Furthermore, national, and especially global, aggregated climate projections mask large potential disparities. Moody’s Analytics Global Macroeconomic Model shows that over the next several decades, some countries will be climate winners, and others climate losers. The GDP of several developed countries in colder climates, such as Canada, Germany, and the United Kingdom, will be higher because of climate change, while that of many developing countries in warmer climates will be lower. Of course, climate change doesn’t stop after a few decades, and it is difficult to project costs several decades (let alone centuries) into the future. In many respects, climate change is risk management, and accurately communicating its risks and uncertainties is critical for policymakers to make better decisions.

Policies for Enduring American Leadership

The Biden administration has framed the fight against climate change as a defining challenge of the twenty-first century. Indeed, our present time is a generational moment requiring leadership, resource mobilization, and innovation on a level not witnessed since World War II—but not in the ways climate alarmists would suggest. We need bold action to develop more American energy resources and new infrastructure responsibly, expeditiously, and at a global scale. Our primary aim must be to mitigate the current global energy crisis’ effects on the American consumer and to secure American energy leadership.

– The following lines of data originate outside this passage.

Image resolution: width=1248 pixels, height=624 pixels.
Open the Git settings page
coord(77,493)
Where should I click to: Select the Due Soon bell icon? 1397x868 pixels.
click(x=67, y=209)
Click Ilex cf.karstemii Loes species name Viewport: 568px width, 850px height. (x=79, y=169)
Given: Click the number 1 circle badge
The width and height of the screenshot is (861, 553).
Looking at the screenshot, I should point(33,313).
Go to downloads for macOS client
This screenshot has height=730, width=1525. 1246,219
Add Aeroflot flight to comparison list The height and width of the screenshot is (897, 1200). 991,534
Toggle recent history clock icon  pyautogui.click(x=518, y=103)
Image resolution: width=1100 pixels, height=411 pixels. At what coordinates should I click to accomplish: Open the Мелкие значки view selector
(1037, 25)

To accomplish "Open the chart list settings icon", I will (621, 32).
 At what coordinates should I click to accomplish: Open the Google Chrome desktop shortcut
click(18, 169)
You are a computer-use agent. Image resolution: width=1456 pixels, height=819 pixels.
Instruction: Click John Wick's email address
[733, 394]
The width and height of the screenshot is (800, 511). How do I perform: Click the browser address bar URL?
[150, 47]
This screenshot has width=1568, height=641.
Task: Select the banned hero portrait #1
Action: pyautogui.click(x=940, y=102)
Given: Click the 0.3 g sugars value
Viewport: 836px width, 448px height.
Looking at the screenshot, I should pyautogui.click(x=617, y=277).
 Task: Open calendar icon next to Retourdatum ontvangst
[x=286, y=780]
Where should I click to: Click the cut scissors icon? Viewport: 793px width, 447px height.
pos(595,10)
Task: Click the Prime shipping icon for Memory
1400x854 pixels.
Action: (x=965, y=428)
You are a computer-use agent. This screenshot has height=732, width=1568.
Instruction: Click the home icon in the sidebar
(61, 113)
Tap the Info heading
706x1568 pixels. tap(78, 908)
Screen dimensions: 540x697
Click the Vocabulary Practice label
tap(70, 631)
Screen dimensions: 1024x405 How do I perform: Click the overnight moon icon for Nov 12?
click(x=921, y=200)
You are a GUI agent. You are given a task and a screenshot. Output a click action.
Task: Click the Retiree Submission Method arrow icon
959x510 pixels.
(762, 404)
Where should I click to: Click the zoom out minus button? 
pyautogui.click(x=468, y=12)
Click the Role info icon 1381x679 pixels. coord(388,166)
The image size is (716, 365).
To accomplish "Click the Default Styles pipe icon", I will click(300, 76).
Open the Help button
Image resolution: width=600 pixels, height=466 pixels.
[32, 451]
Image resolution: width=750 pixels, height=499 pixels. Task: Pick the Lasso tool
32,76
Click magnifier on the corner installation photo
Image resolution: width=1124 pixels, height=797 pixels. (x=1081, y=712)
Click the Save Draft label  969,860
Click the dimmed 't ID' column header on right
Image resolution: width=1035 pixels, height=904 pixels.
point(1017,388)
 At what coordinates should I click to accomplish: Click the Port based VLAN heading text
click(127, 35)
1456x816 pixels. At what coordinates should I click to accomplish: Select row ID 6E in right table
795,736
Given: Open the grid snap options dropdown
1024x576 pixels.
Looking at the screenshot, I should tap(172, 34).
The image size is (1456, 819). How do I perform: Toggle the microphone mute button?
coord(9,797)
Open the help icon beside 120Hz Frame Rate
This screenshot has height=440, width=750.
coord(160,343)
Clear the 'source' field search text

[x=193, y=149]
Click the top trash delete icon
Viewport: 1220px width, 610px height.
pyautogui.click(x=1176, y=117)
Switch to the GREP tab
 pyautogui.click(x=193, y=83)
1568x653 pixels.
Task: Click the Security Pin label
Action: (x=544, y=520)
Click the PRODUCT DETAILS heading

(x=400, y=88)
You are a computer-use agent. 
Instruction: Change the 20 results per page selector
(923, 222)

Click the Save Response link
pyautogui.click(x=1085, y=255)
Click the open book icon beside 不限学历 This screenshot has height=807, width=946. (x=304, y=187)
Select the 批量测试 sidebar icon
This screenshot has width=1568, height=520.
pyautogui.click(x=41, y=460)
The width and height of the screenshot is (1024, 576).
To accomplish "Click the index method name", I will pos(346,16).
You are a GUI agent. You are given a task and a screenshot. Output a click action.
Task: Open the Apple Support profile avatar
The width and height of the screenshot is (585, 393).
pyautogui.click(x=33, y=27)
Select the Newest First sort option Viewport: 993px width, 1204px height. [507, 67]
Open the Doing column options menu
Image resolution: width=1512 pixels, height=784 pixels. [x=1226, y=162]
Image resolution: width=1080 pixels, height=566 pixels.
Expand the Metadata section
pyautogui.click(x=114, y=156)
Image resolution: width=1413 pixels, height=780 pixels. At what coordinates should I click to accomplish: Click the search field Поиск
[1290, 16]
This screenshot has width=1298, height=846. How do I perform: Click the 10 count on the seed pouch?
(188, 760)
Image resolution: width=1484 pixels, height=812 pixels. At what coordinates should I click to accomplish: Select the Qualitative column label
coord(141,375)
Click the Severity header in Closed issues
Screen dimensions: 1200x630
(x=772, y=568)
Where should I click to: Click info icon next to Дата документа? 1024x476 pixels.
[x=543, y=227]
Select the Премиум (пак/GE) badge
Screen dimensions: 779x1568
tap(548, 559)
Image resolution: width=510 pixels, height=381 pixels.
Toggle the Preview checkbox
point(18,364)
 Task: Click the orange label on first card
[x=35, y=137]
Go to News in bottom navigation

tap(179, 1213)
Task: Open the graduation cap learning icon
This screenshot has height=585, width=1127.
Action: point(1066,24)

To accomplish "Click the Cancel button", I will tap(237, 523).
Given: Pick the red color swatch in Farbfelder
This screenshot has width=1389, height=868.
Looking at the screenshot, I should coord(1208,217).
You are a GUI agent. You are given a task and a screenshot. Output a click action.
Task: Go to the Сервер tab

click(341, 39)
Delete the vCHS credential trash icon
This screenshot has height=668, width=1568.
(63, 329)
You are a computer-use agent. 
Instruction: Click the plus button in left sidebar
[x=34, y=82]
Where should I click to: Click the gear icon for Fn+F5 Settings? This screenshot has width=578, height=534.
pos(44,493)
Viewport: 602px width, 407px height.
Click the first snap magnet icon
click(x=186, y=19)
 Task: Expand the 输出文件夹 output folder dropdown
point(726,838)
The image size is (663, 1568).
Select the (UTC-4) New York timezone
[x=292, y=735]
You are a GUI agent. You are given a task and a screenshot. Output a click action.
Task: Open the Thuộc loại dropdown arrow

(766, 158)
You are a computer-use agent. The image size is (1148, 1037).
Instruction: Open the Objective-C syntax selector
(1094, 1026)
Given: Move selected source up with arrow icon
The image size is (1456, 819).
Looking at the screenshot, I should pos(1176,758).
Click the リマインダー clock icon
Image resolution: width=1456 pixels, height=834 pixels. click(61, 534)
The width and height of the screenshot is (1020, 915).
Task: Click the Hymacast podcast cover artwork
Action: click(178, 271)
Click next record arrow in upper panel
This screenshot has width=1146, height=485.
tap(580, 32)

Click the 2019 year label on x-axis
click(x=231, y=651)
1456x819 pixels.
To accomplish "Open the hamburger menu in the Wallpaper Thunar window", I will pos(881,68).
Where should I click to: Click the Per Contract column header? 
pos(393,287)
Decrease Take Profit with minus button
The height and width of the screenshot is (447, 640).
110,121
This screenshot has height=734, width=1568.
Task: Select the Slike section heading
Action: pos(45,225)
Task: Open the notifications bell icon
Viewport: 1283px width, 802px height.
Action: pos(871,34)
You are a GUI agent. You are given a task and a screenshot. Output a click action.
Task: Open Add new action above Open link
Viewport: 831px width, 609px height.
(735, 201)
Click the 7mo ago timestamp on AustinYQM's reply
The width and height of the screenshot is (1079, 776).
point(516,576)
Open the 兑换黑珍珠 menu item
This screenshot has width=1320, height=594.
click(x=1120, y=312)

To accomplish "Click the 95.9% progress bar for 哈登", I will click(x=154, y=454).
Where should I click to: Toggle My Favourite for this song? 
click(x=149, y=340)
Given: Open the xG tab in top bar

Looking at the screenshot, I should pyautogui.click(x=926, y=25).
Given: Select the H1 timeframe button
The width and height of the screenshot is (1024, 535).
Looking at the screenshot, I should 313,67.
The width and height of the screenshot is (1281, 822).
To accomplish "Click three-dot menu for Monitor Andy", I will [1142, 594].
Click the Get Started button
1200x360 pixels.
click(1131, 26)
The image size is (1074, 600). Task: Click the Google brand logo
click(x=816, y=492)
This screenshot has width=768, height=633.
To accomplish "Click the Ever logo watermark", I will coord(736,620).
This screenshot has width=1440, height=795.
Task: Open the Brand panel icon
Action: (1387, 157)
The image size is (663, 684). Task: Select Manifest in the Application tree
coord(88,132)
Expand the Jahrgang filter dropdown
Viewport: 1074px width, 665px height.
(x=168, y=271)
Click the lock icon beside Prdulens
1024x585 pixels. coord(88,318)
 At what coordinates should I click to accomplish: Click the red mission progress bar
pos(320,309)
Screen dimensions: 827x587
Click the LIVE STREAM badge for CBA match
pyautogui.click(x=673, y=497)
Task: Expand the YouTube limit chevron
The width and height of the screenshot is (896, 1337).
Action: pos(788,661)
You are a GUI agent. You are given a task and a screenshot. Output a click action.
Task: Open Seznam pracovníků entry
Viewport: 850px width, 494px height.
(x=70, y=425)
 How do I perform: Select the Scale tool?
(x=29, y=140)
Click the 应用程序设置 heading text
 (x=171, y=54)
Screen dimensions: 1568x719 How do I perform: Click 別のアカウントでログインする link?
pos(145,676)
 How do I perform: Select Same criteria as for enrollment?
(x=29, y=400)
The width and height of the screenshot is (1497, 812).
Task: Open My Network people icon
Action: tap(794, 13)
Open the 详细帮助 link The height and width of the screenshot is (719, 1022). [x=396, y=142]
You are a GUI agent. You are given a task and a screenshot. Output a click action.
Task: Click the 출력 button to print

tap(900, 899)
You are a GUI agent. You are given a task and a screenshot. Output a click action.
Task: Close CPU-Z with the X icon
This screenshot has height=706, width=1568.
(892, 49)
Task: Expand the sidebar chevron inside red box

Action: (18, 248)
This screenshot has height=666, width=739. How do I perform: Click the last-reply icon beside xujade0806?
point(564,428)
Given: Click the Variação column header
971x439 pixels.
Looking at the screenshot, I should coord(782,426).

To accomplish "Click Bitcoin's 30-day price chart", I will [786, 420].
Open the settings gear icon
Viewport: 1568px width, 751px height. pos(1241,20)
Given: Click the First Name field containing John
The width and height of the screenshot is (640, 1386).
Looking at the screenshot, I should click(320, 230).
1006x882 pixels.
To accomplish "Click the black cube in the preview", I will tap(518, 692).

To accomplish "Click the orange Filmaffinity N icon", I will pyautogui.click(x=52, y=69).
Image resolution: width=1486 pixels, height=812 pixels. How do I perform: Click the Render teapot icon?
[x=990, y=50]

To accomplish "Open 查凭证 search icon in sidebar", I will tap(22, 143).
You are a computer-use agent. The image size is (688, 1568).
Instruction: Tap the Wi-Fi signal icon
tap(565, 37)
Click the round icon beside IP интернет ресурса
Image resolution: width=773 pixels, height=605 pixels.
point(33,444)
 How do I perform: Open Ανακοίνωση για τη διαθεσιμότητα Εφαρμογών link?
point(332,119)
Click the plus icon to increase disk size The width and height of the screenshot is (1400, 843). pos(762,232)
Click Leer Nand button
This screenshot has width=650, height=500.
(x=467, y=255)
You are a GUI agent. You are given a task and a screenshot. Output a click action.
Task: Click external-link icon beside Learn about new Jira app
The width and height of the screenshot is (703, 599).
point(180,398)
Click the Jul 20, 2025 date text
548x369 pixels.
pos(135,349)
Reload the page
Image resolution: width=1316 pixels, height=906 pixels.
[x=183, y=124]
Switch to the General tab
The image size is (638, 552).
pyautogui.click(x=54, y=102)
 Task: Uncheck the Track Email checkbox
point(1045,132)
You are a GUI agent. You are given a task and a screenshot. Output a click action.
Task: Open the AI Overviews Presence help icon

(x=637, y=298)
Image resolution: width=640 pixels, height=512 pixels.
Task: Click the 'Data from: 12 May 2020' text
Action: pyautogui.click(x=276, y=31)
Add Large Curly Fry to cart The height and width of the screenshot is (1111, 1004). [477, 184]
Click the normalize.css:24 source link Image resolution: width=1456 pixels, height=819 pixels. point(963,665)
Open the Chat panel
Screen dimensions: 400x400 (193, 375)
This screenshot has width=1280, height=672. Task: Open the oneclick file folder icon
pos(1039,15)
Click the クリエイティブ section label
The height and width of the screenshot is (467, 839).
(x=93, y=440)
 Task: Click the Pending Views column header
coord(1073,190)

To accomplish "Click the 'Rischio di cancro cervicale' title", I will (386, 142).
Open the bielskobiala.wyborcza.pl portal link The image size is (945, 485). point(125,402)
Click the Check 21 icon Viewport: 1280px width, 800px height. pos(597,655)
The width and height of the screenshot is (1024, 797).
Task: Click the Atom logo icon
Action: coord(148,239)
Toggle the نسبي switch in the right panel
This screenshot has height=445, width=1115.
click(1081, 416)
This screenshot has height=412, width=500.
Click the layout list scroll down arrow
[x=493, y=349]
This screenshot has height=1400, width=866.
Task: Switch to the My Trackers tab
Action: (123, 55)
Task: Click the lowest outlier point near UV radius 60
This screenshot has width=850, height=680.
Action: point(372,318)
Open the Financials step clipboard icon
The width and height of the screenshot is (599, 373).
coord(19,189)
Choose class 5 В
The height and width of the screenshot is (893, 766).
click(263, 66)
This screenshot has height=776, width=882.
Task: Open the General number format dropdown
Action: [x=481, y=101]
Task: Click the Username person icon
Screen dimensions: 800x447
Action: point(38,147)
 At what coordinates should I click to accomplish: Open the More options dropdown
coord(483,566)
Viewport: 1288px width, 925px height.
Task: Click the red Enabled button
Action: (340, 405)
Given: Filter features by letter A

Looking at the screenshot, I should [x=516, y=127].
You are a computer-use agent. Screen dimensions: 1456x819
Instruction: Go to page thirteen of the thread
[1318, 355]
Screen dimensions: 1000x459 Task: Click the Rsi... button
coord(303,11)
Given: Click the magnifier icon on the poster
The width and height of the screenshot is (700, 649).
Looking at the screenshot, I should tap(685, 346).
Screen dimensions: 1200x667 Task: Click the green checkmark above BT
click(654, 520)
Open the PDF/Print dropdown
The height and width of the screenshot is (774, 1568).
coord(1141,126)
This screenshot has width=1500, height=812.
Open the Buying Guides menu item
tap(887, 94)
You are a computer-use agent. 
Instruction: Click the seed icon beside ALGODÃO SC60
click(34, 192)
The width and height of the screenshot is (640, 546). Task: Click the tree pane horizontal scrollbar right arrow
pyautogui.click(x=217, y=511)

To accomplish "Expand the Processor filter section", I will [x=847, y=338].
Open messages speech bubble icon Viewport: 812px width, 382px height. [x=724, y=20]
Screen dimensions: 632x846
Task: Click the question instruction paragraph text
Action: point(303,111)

The solution to the Covid-19 pandemic was not found in government lockdowns, but in unleashing the innovative capacity of American science to discover vaccines and the ability of American industry to produce them. Similarly, the solution to the climate challenge will not come from growth-inhibiting government regulations in a smaller and poorer America that produces less carbon dioxide. It will come from a powerful and prosperous America, with a vibrant private sector spending generous amounts of research and development money on technological solutions.

Private sector competition and innovation must drive progress, not the government picking winners and losers through myriad incentives, tax credits, and distortionary subsidies. Embracing a policy approach of encouraging competition and innovation will also enable America’s fossil fuel industry to both expand and become cleaner and more efficient—as it has already been doing for decades, with extraordinary results. For instance, the United States led the world in emissions reductions between 2005 and 2020, reducing its emissions by 1,423 million metric tons—a 24 percent decline. Compare this to the world’s second-largest economy, China, where emissions increased by 3801 million metric tons over the same period.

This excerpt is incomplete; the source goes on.